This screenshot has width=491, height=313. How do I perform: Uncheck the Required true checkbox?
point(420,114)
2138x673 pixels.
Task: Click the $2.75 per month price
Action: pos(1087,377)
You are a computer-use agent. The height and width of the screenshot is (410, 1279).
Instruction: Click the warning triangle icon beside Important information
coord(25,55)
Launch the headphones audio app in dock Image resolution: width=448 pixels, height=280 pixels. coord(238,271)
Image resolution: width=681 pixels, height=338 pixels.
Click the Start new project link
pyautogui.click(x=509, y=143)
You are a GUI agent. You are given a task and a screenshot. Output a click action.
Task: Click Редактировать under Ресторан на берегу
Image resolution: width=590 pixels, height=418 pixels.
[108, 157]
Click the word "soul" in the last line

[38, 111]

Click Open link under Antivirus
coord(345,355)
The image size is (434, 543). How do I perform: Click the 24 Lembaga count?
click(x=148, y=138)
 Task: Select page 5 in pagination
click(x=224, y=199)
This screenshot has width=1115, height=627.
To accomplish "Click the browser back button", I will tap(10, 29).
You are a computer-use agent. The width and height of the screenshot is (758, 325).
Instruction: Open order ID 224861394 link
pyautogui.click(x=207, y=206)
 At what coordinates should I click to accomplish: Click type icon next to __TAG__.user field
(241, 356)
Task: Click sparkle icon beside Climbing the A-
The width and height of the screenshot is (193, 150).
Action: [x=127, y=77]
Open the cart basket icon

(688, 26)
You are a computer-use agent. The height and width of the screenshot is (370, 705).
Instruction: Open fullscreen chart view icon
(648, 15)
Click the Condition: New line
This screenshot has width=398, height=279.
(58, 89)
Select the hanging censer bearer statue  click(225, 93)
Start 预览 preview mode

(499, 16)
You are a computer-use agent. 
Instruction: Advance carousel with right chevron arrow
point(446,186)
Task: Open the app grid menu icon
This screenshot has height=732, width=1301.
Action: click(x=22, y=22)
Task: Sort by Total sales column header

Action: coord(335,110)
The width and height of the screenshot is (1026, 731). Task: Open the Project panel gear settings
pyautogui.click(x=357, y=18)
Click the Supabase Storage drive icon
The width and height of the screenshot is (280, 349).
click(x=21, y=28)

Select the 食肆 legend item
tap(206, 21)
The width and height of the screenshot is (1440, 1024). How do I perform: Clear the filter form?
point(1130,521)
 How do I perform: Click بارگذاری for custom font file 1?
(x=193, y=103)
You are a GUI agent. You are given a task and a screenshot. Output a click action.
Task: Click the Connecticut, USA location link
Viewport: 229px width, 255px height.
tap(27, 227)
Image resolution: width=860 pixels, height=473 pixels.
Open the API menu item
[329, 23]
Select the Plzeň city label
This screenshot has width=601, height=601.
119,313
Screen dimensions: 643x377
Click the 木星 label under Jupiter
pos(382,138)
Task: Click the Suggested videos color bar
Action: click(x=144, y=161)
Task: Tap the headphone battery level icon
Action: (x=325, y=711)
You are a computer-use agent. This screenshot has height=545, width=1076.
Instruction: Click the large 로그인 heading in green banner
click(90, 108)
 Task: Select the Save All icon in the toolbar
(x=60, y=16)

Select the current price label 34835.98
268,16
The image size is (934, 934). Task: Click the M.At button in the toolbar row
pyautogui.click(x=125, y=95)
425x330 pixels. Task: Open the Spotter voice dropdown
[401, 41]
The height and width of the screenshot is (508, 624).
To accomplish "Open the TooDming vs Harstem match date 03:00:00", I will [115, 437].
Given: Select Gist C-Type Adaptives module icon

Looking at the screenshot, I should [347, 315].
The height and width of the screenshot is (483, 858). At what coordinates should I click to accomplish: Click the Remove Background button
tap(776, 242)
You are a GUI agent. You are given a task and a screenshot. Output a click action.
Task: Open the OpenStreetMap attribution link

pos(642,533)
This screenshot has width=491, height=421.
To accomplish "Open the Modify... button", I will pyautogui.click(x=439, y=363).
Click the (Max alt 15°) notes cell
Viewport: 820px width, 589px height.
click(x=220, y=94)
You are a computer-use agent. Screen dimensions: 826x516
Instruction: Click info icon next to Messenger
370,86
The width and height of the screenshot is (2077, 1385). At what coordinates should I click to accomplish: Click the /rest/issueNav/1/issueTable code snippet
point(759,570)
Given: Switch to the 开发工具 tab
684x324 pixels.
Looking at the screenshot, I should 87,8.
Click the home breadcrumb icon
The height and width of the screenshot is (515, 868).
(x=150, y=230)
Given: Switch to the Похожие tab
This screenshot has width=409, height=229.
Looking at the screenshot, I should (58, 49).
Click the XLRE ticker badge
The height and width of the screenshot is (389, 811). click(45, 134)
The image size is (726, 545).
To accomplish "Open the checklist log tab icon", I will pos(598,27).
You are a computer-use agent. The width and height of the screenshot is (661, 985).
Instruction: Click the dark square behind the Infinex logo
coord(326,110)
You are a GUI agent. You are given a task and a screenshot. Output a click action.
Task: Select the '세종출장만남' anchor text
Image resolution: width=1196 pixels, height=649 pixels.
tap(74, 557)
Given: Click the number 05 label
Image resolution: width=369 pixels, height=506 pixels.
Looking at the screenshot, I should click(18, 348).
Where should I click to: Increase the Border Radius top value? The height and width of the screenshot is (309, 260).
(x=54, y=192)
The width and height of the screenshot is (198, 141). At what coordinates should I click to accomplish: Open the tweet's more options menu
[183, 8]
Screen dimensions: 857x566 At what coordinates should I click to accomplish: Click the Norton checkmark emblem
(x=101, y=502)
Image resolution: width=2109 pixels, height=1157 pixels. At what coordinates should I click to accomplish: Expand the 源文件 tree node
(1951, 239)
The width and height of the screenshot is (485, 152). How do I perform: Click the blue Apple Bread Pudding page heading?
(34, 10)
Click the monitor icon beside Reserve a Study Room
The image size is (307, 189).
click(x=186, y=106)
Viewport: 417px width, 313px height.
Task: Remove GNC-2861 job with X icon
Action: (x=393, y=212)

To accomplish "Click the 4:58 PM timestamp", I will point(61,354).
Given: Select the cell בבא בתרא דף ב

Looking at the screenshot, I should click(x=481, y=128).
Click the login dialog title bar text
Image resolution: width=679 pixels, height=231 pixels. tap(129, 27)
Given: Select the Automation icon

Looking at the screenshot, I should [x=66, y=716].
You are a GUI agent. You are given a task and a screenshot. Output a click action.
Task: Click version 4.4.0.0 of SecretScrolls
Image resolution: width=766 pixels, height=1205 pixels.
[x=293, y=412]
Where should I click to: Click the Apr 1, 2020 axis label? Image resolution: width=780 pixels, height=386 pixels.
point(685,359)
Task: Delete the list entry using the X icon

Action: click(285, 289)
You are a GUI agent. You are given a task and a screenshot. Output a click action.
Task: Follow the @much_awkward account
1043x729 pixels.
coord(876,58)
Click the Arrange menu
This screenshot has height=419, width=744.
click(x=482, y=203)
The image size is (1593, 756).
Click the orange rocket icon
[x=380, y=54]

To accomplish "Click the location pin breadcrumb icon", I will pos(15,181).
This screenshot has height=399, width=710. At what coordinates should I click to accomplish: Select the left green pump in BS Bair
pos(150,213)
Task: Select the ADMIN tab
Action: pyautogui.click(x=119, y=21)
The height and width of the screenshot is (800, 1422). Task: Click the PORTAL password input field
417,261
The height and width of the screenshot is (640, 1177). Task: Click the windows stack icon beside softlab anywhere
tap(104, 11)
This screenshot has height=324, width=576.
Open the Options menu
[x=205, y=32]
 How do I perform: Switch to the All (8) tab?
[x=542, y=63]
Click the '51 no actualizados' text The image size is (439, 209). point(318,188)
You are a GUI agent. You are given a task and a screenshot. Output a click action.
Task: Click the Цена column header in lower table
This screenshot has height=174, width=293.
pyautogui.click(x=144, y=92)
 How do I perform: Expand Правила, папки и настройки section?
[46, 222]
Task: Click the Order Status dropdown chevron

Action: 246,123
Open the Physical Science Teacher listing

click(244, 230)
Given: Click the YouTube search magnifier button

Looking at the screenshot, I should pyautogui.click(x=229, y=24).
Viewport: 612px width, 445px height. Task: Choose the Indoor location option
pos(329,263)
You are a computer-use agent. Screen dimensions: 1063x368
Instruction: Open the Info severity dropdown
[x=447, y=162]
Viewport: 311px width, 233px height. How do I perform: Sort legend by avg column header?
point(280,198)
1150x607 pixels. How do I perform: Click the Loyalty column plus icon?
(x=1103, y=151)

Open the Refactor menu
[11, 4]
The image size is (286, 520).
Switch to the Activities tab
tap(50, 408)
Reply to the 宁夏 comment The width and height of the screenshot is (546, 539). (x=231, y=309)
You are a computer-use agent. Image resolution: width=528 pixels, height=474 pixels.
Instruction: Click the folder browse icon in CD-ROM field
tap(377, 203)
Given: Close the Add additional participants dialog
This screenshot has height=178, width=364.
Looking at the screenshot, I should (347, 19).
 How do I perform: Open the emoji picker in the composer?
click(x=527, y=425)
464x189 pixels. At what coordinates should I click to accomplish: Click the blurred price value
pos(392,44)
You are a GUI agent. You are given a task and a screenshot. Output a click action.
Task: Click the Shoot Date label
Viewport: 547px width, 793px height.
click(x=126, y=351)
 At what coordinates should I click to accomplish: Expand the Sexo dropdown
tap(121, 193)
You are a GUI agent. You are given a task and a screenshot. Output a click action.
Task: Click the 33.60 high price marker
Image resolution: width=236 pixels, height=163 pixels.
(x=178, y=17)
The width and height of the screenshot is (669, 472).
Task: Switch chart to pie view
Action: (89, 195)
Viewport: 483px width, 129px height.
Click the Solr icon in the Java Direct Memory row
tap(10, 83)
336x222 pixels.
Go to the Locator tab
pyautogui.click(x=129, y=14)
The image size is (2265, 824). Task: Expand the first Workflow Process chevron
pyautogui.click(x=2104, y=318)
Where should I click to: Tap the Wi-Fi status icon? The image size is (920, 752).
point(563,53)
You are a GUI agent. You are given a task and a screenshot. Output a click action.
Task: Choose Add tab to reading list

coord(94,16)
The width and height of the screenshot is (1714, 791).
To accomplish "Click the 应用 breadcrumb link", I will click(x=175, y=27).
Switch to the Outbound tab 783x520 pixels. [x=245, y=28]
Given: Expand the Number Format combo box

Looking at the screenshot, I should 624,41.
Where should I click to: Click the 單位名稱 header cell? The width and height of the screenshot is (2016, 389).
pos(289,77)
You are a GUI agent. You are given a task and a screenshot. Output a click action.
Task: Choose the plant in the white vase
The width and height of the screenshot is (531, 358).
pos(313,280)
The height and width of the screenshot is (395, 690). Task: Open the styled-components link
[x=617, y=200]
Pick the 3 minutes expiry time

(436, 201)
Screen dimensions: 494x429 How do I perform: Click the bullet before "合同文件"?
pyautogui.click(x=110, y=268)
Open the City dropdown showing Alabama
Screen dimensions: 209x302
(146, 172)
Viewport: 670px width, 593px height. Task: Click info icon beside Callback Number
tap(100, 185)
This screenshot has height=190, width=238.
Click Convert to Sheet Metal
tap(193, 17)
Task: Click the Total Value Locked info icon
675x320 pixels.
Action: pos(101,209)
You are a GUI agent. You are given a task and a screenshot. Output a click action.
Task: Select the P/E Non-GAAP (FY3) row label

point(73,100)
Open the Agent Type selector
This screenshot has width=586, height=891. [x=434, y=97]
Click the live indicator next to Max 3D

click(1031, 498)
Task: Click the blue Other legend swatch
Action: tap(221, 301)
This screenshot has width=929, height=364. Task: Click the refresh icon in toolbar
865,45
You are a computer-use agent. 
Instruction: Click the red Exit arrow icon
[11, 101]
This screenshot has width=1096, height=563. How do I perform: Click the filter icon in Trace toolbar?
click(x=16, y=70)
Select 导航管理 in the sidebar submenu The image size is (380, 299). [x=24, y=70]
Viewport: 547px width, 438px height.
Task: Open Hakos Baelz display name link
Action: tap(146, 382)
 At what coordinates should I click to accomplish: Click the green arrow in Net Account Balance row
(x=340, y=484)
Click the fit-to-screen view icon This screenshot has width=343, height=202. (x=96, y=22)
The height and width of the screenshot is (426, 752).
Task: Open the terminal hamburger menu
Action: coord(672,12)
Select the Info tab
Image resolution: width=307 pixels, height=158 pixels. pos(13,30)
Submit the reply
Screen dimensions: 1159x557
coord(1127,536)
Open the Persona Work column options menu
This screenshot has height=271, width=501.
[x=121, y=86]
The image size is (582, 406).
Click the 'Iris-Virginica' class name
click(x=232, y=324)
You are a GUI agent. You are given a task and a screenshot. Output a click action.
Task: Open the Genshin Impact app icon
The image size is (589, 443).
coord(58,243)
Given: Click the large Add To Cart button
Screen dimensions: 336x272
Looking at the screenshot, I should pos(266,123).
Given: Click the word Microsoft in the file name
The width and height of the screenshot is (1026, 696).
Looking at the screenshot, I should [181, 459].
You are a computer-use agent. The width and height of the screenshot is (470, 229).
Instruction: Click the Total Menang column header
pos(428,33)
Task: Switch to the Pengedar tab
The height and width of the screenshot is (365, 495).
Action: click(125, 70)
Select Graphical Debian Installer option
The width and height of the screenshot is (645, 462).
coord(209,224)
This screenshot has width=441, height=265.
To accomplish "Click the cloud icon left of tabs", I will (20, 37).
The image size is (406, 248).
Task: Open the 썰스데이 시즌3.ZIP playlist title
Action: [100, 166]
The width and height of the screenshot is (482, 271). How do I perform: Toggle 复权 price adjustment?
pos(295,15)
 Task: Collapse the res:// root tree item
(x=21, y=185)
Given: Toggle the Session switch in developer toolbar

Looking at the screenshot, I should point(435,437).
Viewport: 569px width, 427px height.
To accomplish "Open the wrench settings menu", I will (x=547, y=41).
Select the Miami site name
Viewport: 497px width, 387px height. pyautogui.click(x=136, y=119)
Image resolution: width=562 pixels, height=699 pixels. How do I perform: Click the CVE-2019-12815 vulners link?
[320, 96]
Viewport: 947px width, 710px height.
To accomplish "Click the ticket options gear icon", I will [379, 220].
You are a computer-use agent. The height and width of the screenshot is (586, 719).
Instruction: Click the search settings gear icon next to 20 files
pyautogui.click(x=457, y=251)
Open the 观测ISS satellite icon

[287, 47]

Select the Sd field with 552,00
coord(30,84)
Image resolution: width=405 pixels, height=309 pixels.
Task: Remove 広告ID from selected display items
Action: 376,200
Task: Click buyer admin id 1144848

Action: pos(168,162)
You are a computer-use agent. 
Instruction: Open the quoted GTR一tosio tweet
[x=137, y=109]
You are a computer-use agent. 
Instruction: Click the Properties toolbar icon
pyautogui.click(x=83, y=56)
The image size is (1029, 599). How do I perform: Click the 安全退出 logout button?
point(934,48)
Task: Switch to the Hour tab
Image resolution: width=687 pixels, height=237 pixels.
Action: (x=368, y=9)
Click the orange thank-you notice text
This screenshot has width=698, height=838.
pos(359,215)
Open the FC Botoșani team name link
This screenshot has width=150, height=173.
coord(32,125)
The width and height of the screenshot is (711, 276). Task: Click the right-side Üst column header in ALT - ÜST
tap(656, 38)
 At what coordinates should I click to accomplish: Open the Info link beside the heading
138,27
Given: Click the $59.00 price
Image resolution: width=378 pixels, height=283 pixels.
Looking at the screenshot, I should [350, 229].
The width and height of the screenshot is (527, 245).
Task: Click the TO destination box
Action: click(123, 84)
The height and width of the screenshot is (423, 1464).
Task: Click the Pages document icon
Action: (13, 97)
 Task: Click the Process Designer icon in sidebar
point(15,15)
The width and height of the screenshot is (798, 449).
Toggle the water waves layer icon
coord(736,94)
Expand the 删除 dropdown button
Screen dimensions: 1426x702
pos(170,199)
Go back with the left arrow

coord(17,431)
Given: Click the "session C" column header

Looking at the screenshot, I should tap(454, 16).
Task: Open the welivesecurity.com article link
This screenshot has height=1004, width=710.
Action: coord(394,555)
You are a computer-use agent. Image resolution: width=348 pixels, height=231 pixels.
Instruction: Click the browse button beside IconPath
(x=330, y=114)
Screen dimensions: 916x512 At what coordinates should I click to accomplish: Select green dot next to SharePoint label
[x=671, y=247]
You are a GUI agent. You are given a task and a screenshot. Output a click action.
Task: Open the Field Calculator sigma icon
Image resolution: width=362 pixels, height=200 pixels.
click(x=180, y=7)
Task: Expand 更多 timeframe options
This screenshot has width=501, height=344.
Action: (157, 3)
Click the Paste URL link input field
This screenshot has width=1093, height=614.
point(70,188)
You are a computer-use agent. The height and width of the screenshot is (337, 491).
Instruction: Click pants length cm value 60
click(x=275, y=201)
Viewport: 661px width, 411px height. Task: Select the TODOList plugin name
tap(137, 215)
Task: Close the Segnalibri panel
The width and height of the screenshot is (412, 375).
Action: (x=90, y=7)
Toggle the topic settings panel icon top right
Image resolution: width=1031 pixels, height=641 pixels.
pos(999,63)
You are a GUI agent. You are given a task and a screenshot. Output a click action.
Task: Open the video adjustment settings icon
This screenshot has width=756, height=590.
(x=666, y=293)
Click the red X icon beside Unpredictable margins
=-=-=
▶ [AIM OF THE TASK]:
All lines above from the one holding "Where should I click to: Tap" to the one holding "Task: Choose the plant in the white vase", inclusive, are to be copied exactly; no other line is wanted.

▶ [ANSWER BOX]:
Where should I click to: Tap the Wi-Fi status icon? The image size is (920, 752).
point(563,53)
You are a GUI agent. You are given a task and a screenshot. Output a click action.
Task: Choose Add tab to reading list

coord(94,16)
The width and height of the screenshot is (1714, 791).
To accomplish "Click the 应用 breadcrumb link", I will click(x=175, y=27).
Switch to the Outbound tab 783x520 pixels. [x=245, y=28]
Given: Expand the Number Format combo box

Looking at the screenshot, I should 624,41.
Where should I click to: Click the 單位名稱 header cell? The width and height of the screenshot is (2016, 389).
pos(289,77)
You are a GUI agent. You are given a task and a screenshot. Output a click action.
Task: Choose the plant in the white vase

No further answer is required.